In the documentaion they have mentioned more than (n-1) /2 .It means when more than 1 pod (atleast 2 if you have 3 etcd pods) will fail then automatically pods will try to recover. Recently in our QA env all the pods were down so it's better to implement disater recovery.

Jul 27 '24 07:07 sudhir649

@sudhir649 Thanks Sudhir, I'll try the same from my end.

Jul 29 '24 03:07 Lakshmi2k1

@sudhir649, We are facing one more error in apisix. We use openid-connect plugin for authentication and authorization in the ApisixPluginConfig. When we try to hit the ingress of application, it gives 431 (Header too large) error. We tried removing few headers but it was breaking UI of application, so is there a way to solve this? Have you come across similar issue before?

Jul 29 '24 05:07 Lakshmi2k1

@sudhir649, We are facing one more error in apisix. We use openid-connect plugin for authentication and authorization in the ApisixPluginConfig. When we try to hit the ingress of application, it gives 431 (Header too large) error. We tried removing few headers but it was breaking UI of application, so is there a way to solve this? Have you come across similar issue before?

did u use nginx? if u use nginx add this in nginx client_max_body_size 2G;

Jul 29 '24 06:07 Thilip707

@Thilip707

We are using the below configuration in apisix configmap as mentioned in docs

Jul 29 '24 06:07 Lakshmi2k1

just increase client size and check it will work

Jul 29 '24 06:07 Thilip707

@sudhir649 @BadTorro Deploying new version of etcd worked for me initially but whenever the node is scaled down and scaled up, one of the etcd pods is going into crashloop. But since other two etcd pods were running, it wasn't affecting the route and upstream creations. Yet, we are about to use it in production environment, so wish there is a permanent fix. After reading the solution @sudhir649 you have pointed out, I have few questions. 1. Won't deleting the PVC cause loss of data that apisix needs. 2. For second solution, I feel it's good to give a try. (n-1)/2 , in my case number of etcd replicas is 3, so according to this even if one pod is crashing, the disaster recovery cron will run and take backup of pvc. But as you mentioned when two pods were crashing there was no change, when third pod also crashed then all three pods came to running state. But in my case only one or rarely two pods crashing. If you have any inputs let me know. Thanks in advance!
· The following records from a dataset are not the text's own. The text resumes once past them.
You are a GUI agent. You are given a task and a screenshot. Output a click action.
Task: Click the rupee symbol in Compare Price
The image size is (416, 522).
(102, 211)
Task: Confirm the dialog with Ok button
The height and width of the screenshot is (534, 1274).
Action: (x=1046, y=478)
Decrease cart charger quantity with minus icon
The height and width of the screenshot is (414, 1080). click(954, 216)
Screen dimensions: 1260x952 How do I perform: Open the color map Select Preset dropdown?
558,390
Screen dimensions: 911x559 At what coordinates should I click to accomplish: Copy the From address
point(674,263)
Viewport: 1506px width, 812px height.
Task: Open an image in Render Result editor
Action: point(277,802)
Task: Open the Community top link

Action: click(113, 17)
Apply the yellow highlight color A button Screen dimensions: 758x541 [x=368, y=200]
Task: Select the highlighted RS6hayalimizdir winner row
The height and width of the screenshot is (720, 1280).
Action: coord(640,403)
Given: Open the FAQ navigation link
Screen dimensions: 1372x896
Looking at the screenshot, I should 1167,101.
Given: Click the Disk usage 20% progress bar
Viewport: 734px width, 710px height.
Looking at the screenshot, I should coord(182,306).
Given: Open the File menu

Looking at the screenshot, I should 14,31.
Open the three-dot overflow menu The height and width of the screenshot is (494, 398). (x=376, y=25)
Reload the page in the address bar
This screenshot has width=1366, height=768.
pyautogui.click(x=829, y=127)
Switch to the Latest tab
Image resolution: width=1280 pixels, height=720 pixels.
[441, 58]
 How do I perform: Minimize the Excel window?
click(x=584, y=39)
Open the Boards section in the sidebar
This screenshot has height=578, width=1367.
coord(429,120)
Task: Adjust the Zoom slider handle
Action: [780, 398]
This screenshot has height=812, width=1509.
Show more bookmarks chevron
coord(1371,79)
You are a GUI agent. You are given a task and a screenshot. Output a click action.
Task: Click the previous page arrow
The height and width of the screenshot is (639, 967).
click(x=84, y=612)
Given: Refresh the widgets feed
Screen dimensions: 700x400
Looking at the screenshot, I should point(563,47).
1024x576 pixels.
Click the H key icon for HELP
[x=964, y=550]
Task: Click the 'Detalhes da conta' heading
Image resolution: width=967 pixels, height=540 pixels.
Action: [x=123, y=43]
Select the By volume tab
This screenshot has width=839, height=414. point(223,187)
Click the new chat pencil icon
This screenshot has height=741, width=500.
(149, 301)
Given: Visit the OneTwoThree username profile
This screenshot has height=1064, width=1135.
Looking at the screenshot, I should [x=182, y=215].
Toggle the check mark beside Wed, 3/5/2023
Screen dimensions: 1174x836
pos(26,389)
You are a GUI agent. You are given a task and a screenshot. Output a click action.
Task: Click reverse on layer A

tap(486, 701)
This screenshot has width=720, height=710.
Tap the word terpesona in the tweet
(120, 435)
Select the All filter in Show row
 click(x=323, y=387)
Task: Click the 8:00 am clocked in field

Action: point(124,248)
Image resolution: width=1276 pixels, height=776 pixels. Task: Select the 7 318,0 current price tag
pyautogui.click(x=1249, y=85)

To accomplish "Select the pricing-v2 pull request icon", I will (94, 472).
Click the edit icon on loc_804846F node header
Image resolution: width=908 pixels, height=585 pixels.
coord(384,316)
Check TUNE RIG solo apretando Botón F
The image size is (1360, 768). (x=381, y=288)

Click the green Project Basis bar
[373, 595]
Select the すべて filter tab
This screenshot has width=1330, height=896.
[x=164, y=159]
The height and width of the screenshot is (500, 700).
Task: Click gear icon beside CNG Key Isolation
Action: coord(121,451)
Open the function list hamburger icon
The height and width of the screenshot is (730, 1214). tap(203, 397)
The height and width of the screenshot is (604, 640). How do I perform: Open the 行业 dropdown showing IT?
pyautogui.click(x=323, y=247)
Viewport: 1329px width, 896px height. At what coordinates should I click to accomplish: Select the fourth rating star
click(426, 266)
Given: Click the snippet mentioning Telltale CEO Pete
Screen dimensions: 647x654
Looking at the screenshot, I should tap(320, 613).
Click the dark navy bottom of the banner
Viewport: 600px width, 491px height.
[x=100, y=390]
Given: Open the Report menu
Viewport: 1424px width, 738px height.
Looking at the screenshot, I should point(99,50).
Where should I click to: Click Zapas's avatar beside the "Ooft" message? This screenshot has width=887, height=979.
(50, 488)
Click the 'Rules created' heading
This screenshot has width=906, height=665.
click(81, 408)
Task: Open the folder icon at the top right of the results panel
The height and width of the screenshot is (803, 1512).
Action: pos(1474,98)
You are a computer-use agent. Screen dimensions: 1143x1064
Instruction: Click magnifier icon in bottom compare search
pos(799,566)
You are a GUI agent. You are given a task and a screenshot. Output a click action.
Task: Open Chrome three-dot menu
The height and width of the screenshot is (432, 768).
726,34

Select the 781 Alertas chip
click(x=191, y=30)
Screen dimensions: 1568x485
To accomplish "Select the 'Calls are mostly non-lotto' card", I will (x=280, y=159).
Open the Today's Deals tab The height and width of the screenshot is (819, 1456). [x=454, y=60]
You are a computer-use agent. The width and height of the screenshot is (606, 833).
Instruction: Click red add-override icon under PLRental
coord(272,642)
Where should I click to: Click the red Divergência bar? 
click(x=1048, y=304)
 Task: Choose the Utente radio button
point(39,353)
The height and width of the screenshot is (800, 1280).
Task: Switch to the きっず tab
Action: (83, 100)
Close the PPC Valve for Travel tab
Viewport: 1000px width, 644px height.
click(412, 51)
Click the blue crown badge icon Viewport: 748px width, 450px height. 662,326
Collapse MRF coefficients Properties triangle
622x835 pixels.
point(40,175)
Regarding to that, I managed to get it work by basically:

Deploying longhorn storage solution to the cluster
Configured rancher desktop based on this guide to have open-iscsi in place and useable
changed the storageclass in the dedicated etcd sub-chart and related values.yaml file to "longhorn"

persistence:
  enabled: true
  storageClass: "longhorn"

started everything with "tilt up"

Currently keeps on running and did not crash since. However, we are now as well checking if the Bitnami chart runs out of the box...

Jul 30 '24 20:07 BadTorro

@Lakshmi2k1

for deleting the pvc it's depends what data are you storing into it. In my case Or generally we are storing the routes only so if I deleted it will restore again once new pvc is created.

In the documentaion they have mentioned more than (n-1) /2 .It means when more than 1 pod (atleast 2 if you have 3 etcd pods) will fail then automatically pods will try to recover. Recently in our QA env all the pods were down so it's better to implement disater recovery.

I have enabled disaster recovery and deployed the helm chart, but this time not just etcd was crashing, the apisix pod stuck in init container, apisix ingress controller was crashing and the snapshot pod was also in error state. So, I rolled back to previous revision again after observing the pod status doesn't seem to change for a long time.

Aug 05 '24 05:08 Lakshmi2k1

@sudhir649 @BadTorro Deploying new version of etcd worked for me initially but whenever the node is scaled down and scaled up, one of the etcd pods is going into crashloop. But since other two etcd pods were running, it wasn't affecting the route and upstream creations. Yet, we are about to use it in production environment, so wish there is a permanent fix. After reading the solution @sudhir649 you have pointed out, I have few questions. 1. Won't deleting the PVC cause loss of data that apisix needs. 2. For second solution, I feel it's good to give a try. (n-1)/2 , in my case number of etcd replicas is 3, so according to this even if one pod is crashing, the disaster recovery cron will run and take backup of pvc. But as you mentioned when two pods were crashing there was no change, when third pod also crashed then all three pods came to running state. But in my case only one or rarely two pods crashing. If you have any inputs let me know. Thanks in advance!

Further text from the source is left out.